Since HELP Committee Chairman Lamar Alexander announced his plans to reauthorize ESEA at the beginning of this year, our organizations have worked together—across lines that often divide us on matters of public policy—to secure provisions in the law that we all think are vitally important to this nation’s future. Our common goals include:
• Maintaining the annual assessments in grades 3-8 and once in high school that are so vital to understanding where our children are on their journey toward readiness for postsecondary education and careers;
• Assuring broad transparency in public reporting of data on how all groups of students are progressing on assessments and other measures; and,
• Statewide accountability systems that expect and support all students to graduate from high school ready for college and career, that broaden—albeit judiciously–the measures of student progress, and that require action where any group of students does not make progress against state-set goals.
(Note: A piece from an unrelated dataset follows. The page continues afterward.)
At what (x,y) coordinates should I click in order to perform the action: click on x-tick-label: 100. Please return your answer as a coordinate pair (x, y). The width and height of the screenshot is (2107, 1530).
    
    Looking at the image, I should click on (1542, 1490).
Thanks to the leadership of Chairman Alexander and Ranking Member Murray, the Every Child Achieves Act contains much of what we have worked for, including statewide annual assessments of all children, with strict limits on alternate assessments for students with the most significant cognitive disabilities, and far more transparency around educational opportunities and results than ever before. And we are especially grateful that the Senate rebuffed efforts to weaken assessment participation requirements and honest public reporting.
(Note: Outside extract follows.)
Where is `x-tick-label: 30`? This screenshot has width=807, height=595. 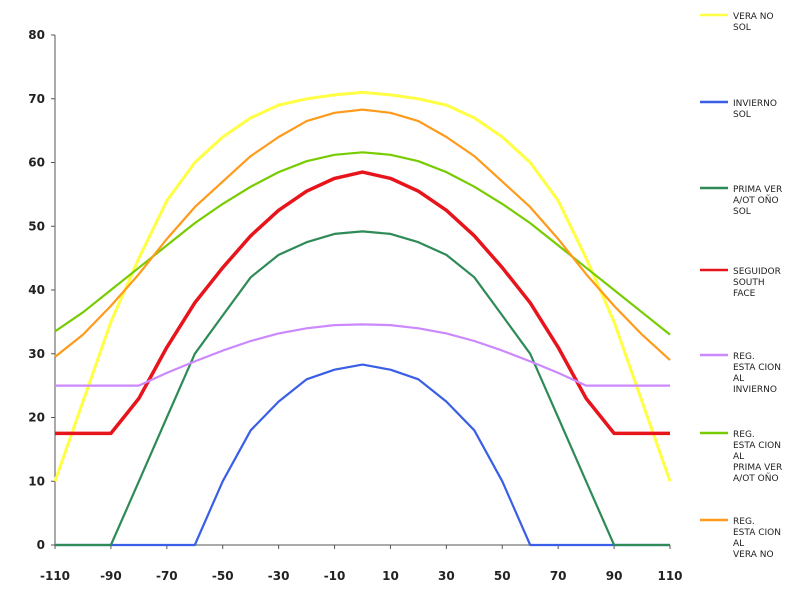 x-tick-label: 30 is located at coordinates (446, 576).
But as good as the law is at shining a light on opportunity and achievement gaps, it falls woefully short in the more critical task of securing action for the students whose very futures are threatened by those gaps. To keep our nation moving forward, rather than back, that problem must be fixed. As Members of Congress reauthorize federal education laws affecting low income students, students of color, English Learners and students with disabilities, their most sacred responsibility is to improve the law’s effectiveness in improving opportunities and outcomes for these students.
Without a clear expectation of action, Every Child Achieves does not yet meet that test.